RSA added cloud native analytics and machine learning engines to its NetWitness security platform to give the extended detection and response (XDR) an artificial intelligence (AI) threat hunting boost.
NetWitness Detect AI’s machine learning algorithms can detect insider threats, brute force authentication, and machine-operated activities. After analyzing data at scale, the cloud service alerts security analysts on high-priority threats, which helps alleviate alert fatigue and frees us the security team to focus on incident management, said Mike Adler, chief product officer at RSA. This builds on RSA’s existing analytics that are already available for on-premises customers, he added.
“One of the key areas that we really heard from customers is that building analytics engines in hardware is complicated and gives them one more thing to manage, and what they want is one less thing to manage,” Adler said. “Providing this as a SaaS service allows us to provide additional value on a regular basis, and customers don’t have to upgrade it. It simply moves forward as better analytics and as the data models are refined.”

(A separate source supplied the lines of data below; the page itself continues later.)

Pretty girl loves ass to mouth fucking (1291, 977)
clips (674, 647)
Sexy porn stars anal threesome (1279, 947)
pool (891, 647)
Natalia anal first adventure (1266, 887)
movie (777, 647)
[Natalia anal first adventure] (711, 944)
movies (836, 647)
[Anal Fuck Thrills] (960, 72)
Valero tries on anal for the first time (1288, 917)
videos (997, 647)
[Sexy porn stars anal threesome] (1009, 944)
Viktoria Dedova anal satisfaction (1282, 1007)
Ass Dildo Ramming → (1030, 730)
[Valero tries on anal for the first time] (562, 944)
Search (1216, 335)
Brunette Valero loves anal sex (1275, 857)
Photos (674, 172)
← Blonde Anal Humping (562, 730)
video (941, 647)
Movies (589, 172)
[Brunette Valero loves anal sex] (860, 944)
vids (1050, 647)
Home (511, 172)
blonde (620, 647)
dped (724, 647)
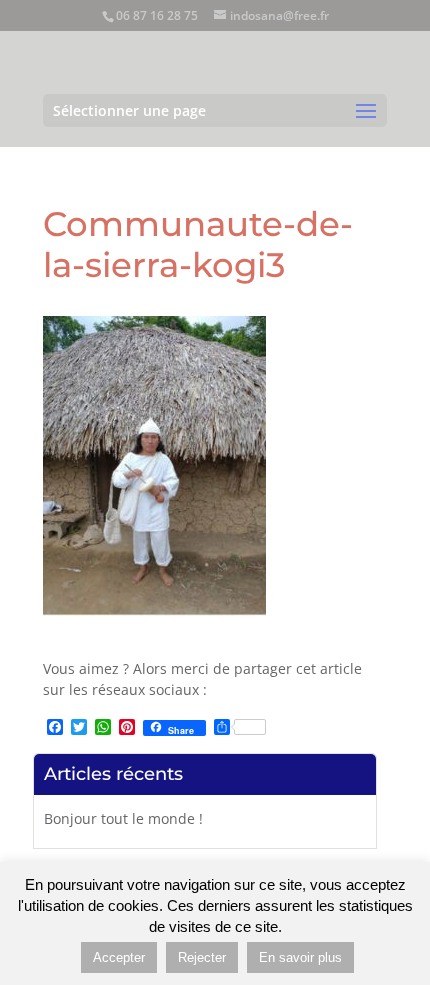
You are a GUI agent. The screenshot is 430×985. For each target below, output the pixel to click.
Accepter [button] (119, 957)
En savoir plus (300, 957)
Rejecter (202, 957)
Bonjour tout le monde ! (123, 818)
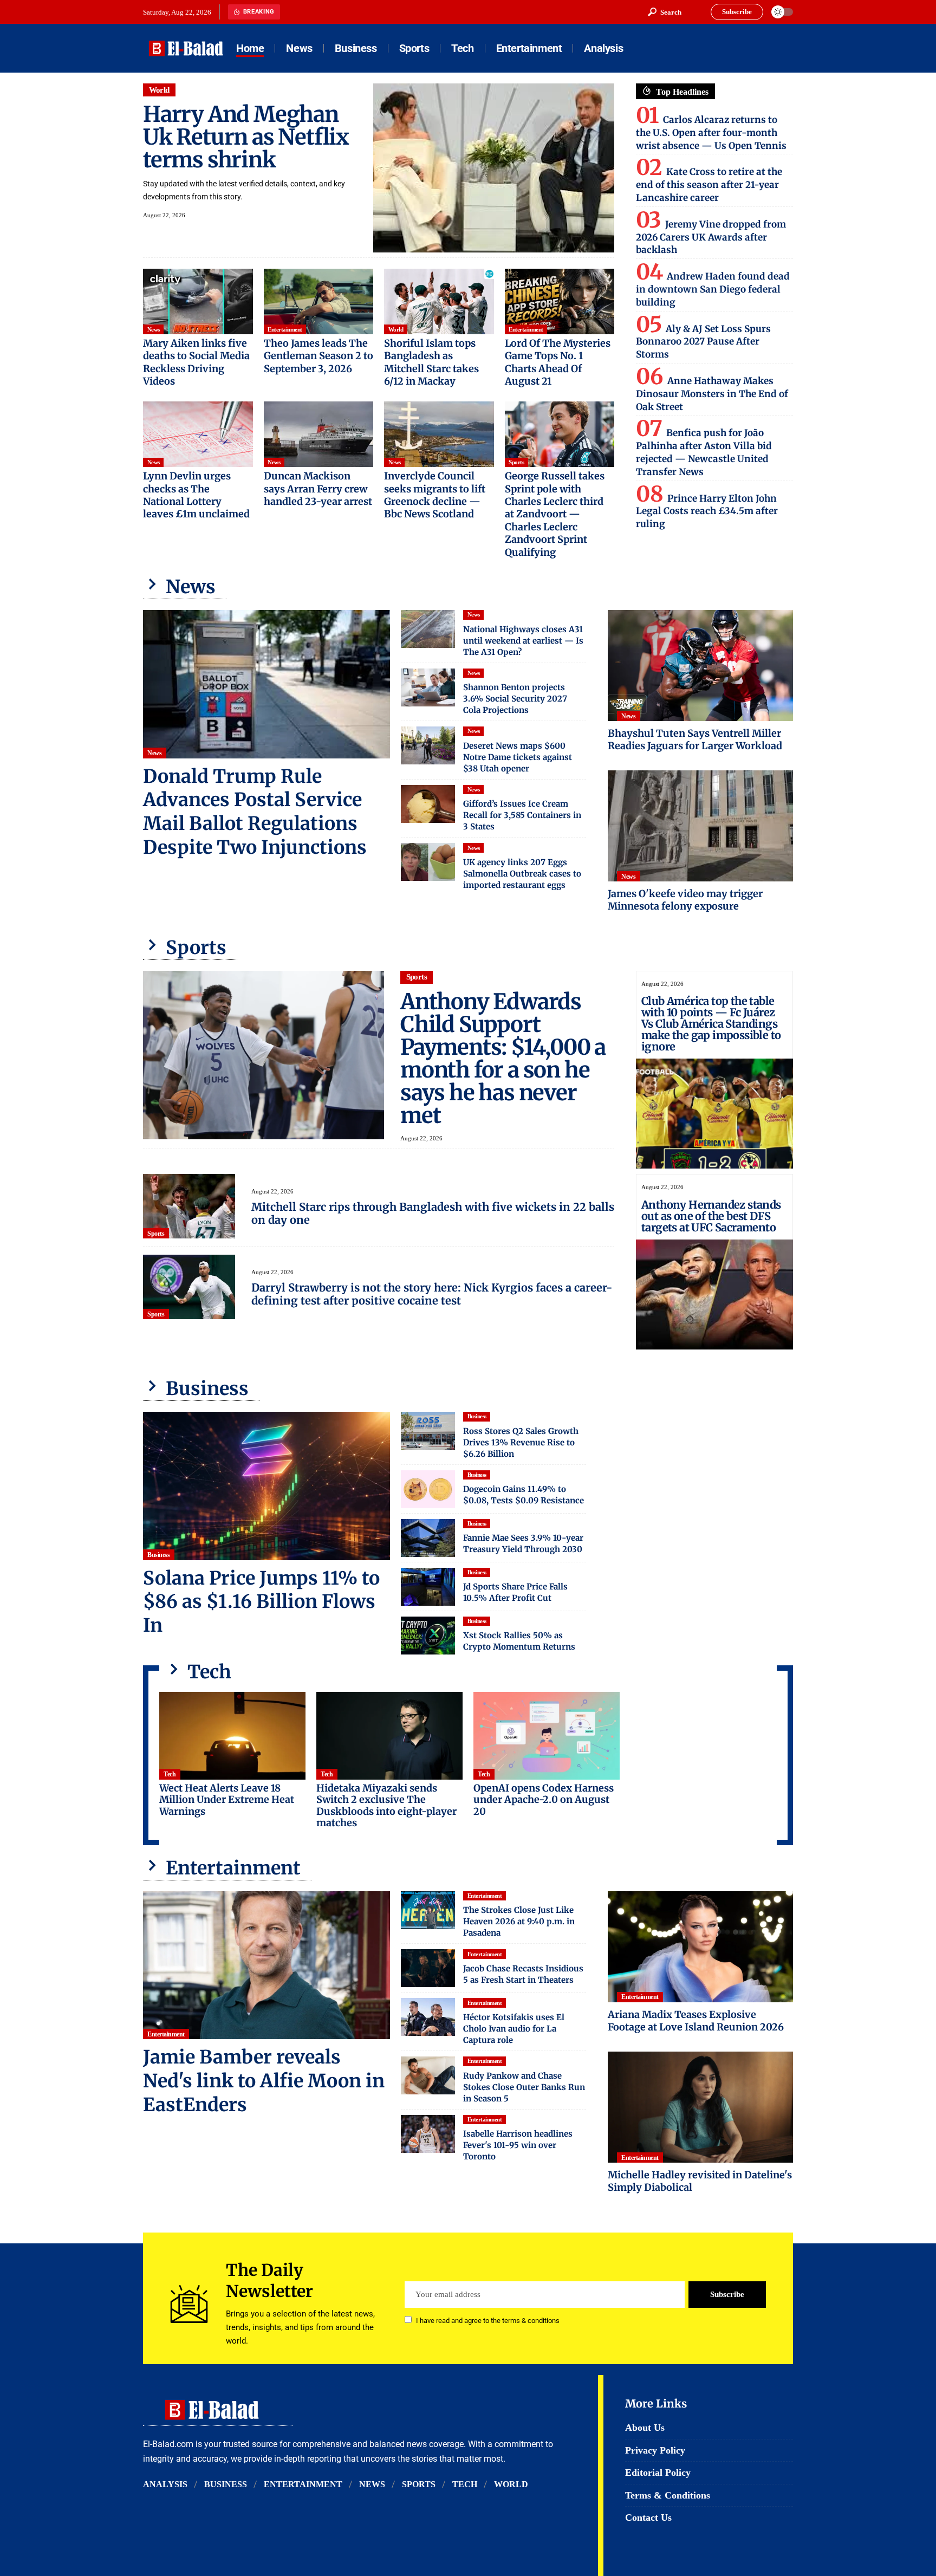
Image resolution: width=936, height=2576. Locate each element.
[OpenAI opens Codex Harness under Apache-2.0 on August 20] (546, 1736)
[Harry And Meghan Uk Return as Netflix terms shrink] (493, 167)
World (159, 90)
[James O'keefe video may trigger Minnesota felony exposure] (700, 825)
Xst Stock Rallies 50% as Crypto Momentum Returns (519, 1641)
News (153, 329)
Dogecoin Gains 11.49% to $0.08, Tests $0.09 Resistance (523, 1495)
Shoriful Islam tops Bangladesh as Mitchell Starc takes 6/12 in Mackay (431, 362)
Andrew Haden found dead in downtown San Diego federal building (713, 289)
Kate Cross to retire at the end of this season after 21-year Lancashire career (709, 185)
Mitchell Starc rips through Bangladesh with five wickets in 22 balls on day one (432, 1213)
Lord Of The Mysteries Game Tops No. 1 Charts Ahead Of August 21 (557, 362)
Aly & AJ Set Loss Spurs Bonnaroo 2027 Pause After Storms (703, 342)
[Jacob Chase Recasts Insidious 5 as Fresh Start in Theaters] (428, 1968)
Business (158, 1555)
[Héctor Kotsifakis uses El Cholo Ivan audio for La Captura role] (428, 2017)
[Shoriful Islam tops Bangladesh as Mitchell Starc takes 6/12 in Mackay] (439, 302)
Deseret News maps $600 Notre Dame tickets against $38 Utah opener (517, 757)
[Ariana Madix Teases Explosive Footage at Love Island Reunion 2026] (700, 1946)
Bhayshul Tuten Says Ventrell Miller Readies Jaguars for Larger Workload (695, 739)
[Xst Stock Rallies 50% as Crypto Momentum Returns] (428, 1635)
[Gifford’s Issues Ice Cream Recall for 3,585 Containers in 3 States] (428, 804)
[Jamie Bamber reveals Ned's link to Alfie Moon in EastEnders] (266, 1965)
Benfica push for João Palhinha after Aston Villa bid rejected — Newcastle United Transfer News (704, 452)
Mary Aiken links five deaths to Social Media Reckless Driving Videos (196, 362)
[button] (664, 12)
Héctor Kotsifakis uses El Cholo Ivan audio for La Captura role (513, 2028)
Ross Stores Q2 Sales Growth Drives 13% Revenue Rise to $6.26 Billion (520, 1442)
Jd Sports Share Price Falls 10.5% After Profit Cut (515, 1592)
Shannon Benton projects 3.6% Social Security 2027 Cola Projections (515, 698)
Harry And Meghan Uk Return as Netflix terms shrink (246, 137)
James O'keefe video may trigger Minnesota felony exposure (685, 899)
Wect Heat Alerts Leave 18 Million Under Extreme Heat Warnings (226, 1800)
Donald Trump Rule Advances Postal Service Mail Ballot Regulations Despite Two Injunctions (255, 812)
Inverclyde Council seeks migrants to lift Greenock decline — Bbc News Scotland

NetWitness Detect AI is globally available now.
RSA NetWitness ‘Ahead of the XDR Curve’XDR combines elements of security information and event management (SIEM), security orchestration, automation and response (SOAR), endpoint detection and response (EDR), and network traffic analysis (NTA) in a software-as-a-service (SaaS) platform to centralize security data and incident response. While XDR is a relatively new security space, RSA’s NetWitness platform, which started out as a U.S. government research project, has been around for a decade.
“We were ahead of the curve when it came to XDR, as we were talking about the evolution of threat protection in regard to our evolved SIEM approach,” Adler said. Several years ago, the vendor merged its original SIEM capabilities with its network forensics to create a threat detection and response platform, and then folded endpoint security into NetWitness, he explained.
In addition to having its own SIEM and SOAR, NetWitness also lets customers integrate with third-party vendors to provide these capabilities. Customers may “want the networking and threat detection capabilities with the response built in,” but they want to keep those separate from their existing SIEM investment, Adler said. “I have my legacy SIEM investment, but maybe I need a more modern platform to deal with these more modern attacks. So we’ve allowed customers to either expand their SIEM installation, or to get this as a layer on top of it to give them additional detection and response capabilities.”
XDR Competitive LandscapeThe need for XDR has accelerated over the past year, as the COVID-19 pandemic coupled with remote learning and work has vastly expanded the threat landscape. And according to Enterprise Strategy Group, two-thirds of organizations expect to invest in XDR over the next six to 12 months. Almost half (48%) of those surveyed said they would be willing to replace individual security controls with integrated XDR platforms.
And when it comes to XDR platform, enterprises have plenty of choices as all of the major vendors including Cisco, Palo Alto Networks, VMware, and Microsoft have jumped into XDR. Last week alone both Fortinet and McAfee added AI capabilities to their XDR platforms.
FortiXDR uses AI for threat response and threat investigations, which the vendor claims can fully automate security operations processes from detection to investigation and remediation.
And McAfee’s Mvision XDR platform uses that vendor’s analytics engine, Mvision Insights, to provide proactive security and, thus, prevent attacks from entering an organization’s environment. Mvision Insights pulls telemetry from all of McAfee’s sensors, third-party partners, and global threat intelligence to help companies proactively prioritize threats and mitigate risks.
“The key differentiator for us from an XDR perspective is our network forensics,” Adler said. “We aren’t just looking at netflow. We aren’t looking at logs from firewalls and proxy servers. We are actually using our history from network forensics and our deployments to look at the network packets themselves, and so we are able to actually deconstruct each session down to its individual packet layer to open up those packets.”